### Exercise description
Starting with the line that has "mehr Artikel laden (214, 1187)", retype each line down to the end of the entries below, without leaving any out or adding any.

[[ Record extracts, beginning ]]

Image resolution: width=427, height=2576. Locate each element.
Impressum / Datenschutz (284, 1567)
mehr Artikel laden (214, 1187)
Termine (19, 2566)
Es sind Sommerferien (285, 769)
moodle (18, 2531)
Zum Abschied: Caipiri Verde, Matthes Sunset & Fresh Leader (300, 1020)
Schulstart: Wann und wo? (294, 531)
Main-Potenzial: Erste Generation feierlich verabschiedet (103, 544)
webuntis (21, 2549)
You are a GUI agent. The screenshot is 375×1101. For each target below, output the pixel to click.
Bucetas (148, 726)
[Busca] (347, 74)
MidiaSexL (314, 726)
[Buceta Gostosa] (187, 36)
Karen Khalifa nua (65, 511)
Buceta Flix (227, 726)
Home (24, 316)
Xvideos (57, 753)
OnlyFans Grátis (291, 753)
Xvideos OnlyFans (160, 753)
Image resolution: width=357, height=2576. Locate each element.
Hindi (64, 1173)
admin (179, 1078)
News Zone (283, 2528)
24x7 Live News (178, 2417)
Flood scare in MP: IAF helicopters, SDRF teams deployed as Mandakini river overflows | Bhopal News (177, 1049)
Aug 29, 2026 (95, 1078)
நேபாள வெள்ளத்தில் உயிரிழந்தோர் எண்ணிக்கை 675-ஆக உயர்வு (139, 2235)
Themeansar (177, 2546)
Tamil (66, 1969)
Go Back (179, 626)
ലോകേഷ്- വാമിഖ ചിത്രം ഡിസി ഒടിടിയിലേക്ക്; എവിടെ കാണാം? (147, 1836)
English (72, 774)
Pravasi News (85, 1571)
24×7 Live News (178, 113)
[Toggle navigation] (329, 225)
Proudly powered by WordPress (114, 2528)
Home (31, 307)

[[ Record extracts, end ]]

### Expected output
mehr Artikel laden (214, 1187)
Termine (19, 2566)
Es sind Sommerferien (285, 769)
moodle (18, 2531)
Zum Abschied: Caipiri Verde, Matthes Sunset & Fresh Leader (300, 1020)
Schulstart: Wann und wo? (294, 531)
Main-Potenzial: Erste Generation feierlich verabschiedet (103, 544)
webuntis (21, 2549)
You are a GUI agent. The screenshot is 375×1101. For each target below, output the pixel to click.
Bucetas (148, 726)
[Busca] (347, 74)
MidiaSexL (314, 726)
[Buceta Gostosa] (187, 36)
Karen Khalifa nua (65, 511)
Buceta Flix (227, 726)
Home (24, 316)
Xvideos (57, 753)
OnlyFans Grátis (291, 753)
Xvideos OnlyFans (160, 753)
Image resolution: width=357, height=2576. Locate each element.
Hindi (64, 1173)
admin (179, 1078)
News Zone (283, 2528)
24x7 Live News (178, 2417)
Flood scare in MP: IAF helicopters, SDRF teams deployed as Mandakini river overflows | Bhopal News (177, 1049)
Aug 29, 2026 (95, 1078)
நேபாள வெள்ளத்தில் உயிரிழந்தோர் எண்ணிக்கை 675-ஆக உயர்வு (139, 2235)
Themeansar (177, 2546)
Tamil (66, 1969)
Go Back (179, 626)
ലോകേഷ്- വാമിഖ ചിത്രം ഡിസി ഒടിടിയിലേക്ക്; എവിടെ കാണാം? (147, 1836)
English (72, 774)
Pravasi News (85, 1571)
24×7 Live News (178, 113)
[Toggle navigation] (329, 225)
Proudly powered by WordPress (114, 2528)
Home (31, 307)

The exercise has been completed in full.